---
title: Sample Set nm 254 Creation
description: "creation of the `dataset_eda` schema and nm = 254 sample for the project"
cdt: '2024-09-06T14:32:38'
project: "total_dataset_EDA"
execution_order: "000"
conclusion: Created a schema 'dataset_eda' to contain the work of the 'dataset_EDA' projcet. A table 'dataset_eda.nm_254' was created from a subset of the samples pbl.chromatogram_spectra_long @ 254 nm, which includes the 'sample_num' primary key.
---

# Wavelength Subset Selection

Based on *a priori* knowledge, 254 is one of the maxima wavelengths.

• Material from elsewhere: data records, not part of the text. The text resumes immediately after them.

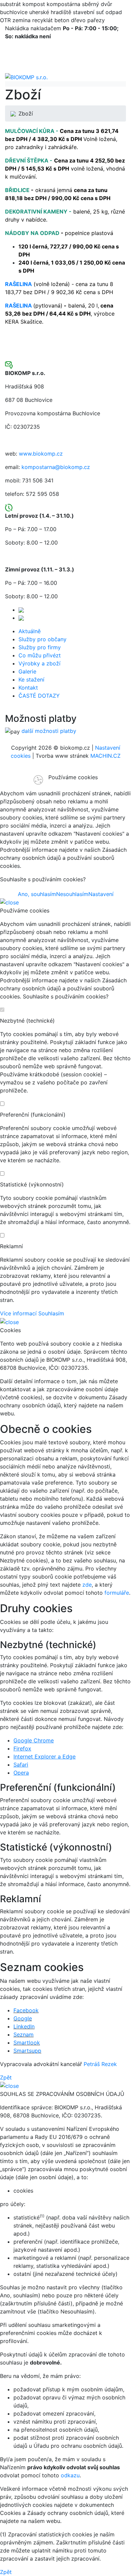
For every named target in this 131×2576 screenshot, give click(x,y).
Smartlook (26, 2042)
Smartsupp (27, 2050)
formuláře (116, 1592)
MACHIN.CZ (105, 755)
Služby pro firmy (39, 647)
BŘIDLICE (17, 190)
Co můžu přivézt (39, 655)
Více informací (18, 1313)
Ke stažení (31, 679)
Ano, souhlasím (37, 894)
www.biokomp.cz (41, 453)
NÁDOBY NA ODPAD (32, 233)
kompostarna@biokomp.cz (55, 467)
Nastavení (101, 894)
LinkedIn (24, 2026)
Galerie (27, 671)
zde (87, 1584)
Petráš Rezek (100, 2064)
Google (22, 2018)
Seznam (23, 2034)
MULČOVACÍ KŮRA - (31, 131)
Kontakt (28, 687)
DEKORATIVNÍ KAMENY (36, 211)
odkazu (70, 2475)
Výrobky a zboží (39, 663)
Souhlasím (51, 1313)
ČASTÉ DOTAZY (39, 695)
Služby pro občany (42, 639)
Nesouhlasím (72, 894)
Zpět (6, 2077)
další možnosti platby (48, 731)
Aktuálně (29, 631)
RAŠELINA (18, 305)
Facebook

Therefore the best representative of the dataset, as every sample has a detection at that channel. We should create a subset there. This will be created as a table under the schema `dataset_eda` within the 'wine.db' database. We will also add the "sample_num" column from "sample_metadata" for ease of life.

In [None]:
%reload_ext autoreload
%autoreload 2

import duckdb as db
import polars as pl
from pca_analysis.experiments.constants import db_path

con = db.connect(db_path, read_only=True)
con.sql("SHOW").pl().head()


In [None]:
with db.connect(db_path) as con:
    con.sql(
    """--sql
    CREATE SCHEMA IF NOT EXISTS dataset_eda;
    CREATE OR REPLACE TABLE
        dataset_eda.nm_254 AS (
    SELECT
        mta.sample_num,
        cs.*
    FROM
        pbl.chromatogram_spectra_long as cs
    JOIN
        pbl.sample_metadata as mta
    USING
        (id)
    WHERE
        wavelength = 254
    ORDER BY
        id, idx);
    SELECT * FROM dataset_eda.nm_254
    """
    ).pl().describe()